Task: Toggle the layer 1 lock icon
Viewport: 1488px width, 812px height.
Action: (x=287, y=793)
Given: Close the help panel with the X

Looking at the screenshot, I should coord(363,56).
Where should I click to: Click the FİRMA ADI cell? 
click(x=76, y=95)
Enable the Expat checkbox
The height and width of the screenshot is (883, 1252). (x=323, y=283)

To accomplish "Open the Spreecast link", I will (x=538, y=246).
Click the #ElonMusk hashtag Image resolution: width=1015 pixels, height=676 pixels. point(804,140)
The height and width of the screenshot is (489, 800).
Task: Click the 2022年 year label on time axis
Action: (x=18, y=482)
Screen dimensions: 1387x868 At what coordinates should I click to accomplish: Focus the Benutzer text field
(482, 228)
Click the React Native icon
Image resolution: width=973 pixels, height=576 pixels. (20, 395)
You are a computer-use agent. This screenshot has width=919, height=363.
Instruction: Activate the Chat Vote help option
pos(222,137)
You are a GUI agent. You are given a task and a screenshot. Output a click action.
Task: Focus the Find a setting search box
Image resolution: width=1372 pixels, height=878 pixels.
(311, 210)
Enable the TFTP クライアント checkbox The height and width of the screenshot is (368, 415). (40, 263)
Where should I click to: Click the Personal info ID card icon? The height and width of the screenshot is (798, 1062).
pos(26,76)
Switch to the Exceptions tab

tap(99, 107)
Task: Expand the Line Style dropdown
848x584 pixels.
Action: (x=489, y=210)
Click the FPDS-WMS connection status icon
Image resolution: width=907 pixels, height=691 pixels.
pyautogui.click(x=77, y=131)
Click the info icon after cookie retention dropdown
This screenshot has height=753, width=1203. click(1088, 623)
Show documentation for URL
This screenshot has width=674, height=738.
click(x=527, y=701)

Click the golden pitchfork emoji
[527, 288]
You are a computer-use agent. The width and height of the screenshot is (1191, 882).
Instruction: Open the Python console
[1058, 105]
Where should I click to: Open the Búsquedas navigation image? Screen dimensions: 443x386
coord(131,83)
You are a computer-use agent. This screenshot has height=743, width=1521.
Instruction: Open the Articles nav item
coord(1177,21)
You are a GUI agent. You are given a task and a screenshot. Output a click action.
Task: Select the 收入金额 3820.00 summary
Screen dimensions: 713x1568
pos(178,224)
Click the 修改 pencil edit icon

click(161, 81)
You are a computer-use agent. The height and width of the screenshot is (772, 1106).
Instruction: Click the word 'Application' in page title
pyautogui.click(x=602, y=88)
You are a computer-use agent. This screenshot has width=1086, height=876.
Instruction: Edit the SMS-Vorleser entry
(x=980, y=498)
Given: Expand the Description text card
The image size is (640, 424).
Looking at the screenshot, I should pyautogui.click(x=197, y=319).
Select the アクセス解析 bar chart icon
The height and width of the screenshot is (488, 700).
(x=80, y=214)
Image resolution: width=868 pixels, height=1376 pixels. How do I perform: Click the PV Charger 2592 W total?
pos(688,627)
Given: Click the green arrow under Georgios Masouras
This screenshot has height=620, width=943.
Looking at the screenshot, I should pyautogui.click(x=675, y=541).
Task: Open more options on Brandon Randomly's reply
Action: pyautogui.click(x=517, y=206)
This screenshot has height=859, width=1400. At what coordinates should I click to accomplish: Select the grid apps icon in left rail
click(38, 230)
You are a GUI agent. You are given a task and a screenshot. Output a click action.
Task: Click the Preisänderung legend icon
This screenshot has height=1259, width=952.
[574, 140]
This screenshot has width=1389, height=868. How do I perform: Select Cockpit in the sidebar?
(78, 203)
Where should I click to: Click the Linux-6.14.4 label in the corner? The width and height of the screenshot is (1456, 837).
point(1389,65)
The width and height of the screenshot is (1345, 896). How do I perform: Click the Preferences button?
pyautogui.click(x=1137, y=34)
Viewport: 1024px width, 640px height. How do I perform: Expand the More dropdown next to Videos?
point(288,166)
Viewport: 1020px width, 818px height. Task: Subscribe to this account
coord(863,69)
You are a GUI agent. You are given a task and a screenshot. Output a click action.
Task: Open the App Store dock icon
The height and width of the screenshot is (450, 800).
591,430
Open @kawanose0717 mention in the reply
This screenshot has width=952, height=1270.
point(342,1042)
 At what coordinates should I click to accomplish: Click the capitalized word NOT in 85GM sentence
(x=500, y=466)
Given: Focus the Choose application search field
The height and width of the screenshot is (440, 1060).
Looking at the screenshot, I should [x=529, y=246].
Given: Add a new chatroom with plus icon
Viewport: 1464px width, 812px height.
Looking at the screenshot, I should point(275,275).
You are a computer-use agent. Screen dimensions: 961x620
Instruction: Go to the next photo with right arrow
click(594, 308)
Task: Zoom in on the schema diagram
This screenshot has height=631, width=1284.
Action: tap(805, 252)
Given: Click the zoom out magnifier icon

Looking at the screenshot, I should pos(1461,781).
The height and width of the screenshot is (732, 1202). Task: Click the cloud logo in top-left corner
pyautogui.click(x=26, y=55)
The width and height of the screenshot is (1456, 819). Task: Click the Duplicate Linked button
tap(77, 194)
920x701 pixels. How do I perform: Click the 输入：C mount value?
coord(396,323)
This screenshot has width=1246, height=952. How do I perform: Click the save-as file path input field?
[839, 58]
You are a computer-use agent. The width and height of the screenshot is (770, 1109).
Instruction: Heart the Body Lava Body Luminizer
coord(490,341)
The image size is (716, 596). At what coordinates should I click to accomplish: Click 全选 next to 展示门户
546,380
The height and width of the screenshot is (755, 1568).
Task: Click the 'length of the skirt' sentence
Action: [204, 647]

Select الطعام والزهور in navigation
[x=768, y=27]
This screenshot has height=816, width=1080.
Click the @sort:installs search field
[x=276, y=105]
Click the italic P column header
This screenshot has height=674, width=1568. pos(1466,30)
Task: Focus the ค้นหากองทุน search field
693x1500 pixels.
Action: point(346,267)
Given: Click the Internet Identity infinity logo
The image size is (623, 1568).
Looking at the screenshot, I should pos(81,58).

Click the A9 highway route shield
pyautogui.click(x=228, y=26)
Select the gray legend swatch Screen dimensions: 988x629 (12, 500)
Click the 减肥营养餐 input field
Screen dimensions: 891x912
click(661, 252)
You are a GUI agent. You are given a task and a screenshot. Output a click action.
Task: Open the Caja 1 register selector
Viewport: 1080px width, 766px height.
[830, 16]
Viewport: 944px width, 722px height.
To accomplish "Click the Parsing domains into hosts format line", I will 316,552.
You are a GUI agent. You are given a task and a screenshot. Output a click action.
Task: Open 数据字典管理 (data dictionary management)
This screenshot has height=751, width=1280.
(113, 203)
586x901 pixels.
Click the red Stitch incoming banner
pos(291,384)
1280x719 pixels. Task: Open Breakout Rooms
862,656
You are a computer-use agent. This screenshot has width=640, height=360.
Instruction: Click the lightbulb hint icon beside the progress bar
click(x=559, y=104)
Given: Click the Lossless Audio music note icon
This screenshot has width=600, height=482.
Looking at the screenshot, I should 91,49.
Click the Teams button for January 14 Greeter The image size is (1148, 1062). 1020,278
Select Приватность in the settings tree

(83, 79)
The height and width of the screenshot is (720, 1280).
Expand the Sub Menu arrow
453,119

⁂

*WORK TASK*.
The answer must consist of every line from the entries above that contains "will".

*TASK OUTPUT*.
To accomplish "Open the Spreecast link", I will (x=538, y=246).
To accomplish "Click the Parsing domains into hosts format line", I will 316,552.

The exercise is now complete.